The rule: hoist objects that carry JAX arrays into the signature#

eqx.filter_jit traces JAX arrays in pytree arguments as runtime inputs. Move every container that owns a heavy array — optical_path, star, planet, disk, zodi — out of closure capture and into the function signature. The PSF datacube then flows in as a normal input array rather than being memcopied into the compiled binary.

# Avoid: optical_path closed over from outer scope.
@eqx.filter_jit
def simulate_frame(mjd, wavelength_nm, key):
    rate = planet_rate(planet, optical_path, ...)
    return optical_path.detector.readout_source_electrons(
        rate, EXPOSURE_S, key
    )
# Prefer: every JAX-array-bearing object is an argument.
@eqx.filter_jit
def simulate_frame(optical_path, planet, mjd, wavelength_nm, key):
    rate = planet_rate(planet, optical_path, ...)
    return optical_path.detector.readout_source_electrons(
        rate, EXPOSURE_S, key
    )

Measured impact#

On a single-GPU benchmark of the full uncached forward model (star + planet + disk + zodi + Poisson readout) the two patterns compile and run as follows:

Variant

Closure (baked)

As-argument

First-call compile

43.7 s

5.6 s

Steady-state median

22.7 ms

22.9 ms

Steady-state std (n=20)

6.2 ms

0.3 ms

Captured-constants size

4.46 GB

none

Steady-state per-frame cost is unchanged — closure capture does not cost anything once the program is compiled — but compile time drops roughly 8x and the constants warning disappears.
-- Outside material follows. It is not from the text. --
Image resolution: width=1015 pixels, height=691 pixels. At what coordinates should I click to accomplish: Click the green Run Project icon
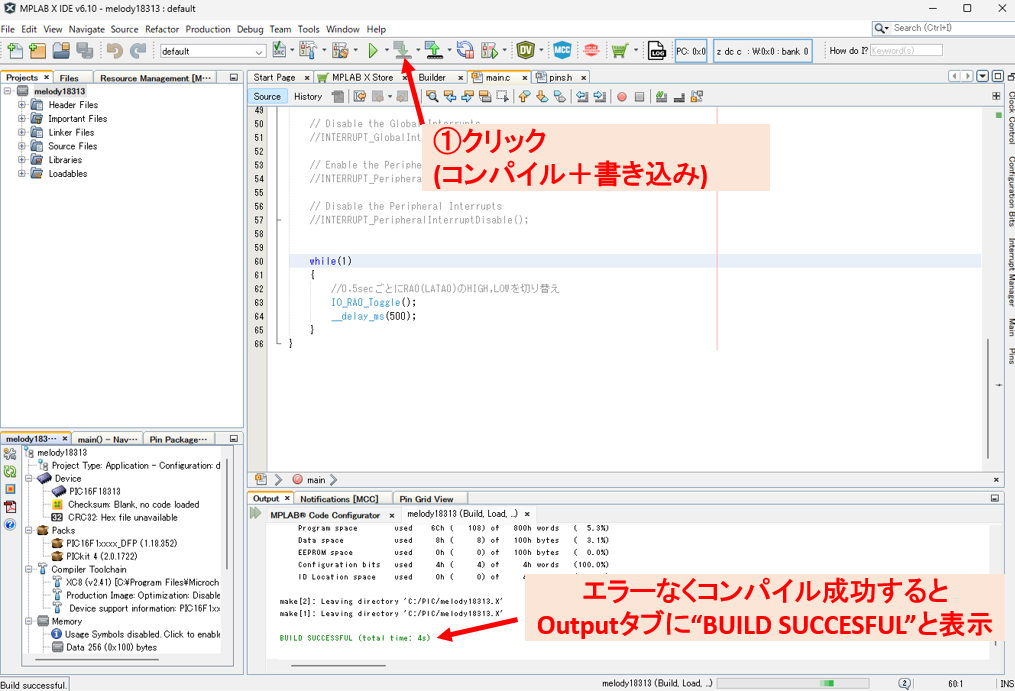coord(372,50)
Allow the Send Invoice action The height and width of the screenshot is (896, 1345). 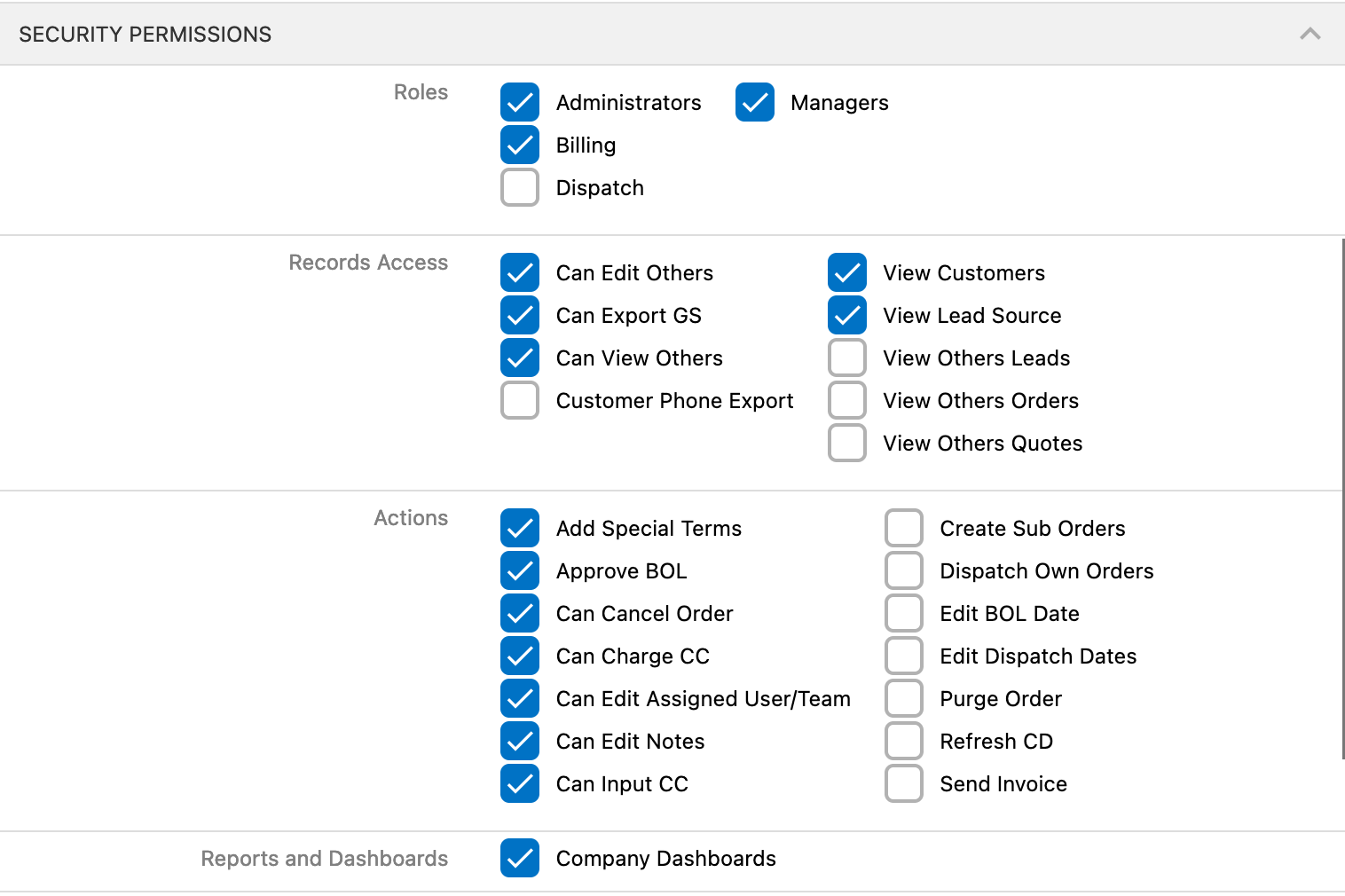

The variance improvement is a secondary effect: the long compile spills into the first timed iterations and inflates the standard deviation of the closure-pattern measurements.

When closure capture is fine#

Small precomputed JAX arrays that exist specifically as cache state should stay closed-over. The cached forward model in coronagraphoto’s benchmarks pre-computes the star and disk count rates once and folds them into the JIT — each is a 256x256 float32 array (256 KB), and baking them is the entire point of the cached variant. The rule applies to large containers like optical_path.coronagraph, not to every closure-captured array.

Diagnostic: find what JAX captured#

To see exactly which Python frames produced the captured constants, set the report environment variable before the first compile:

import os
os.environ["JAX_CAPTURED_CONSTANTS_REPORT_FRAMES"] = "-1"

JAX will print the call sites that introduced each captured constant to stderr. This is the fastest way to identify a closure-captured cube that should have been an argument.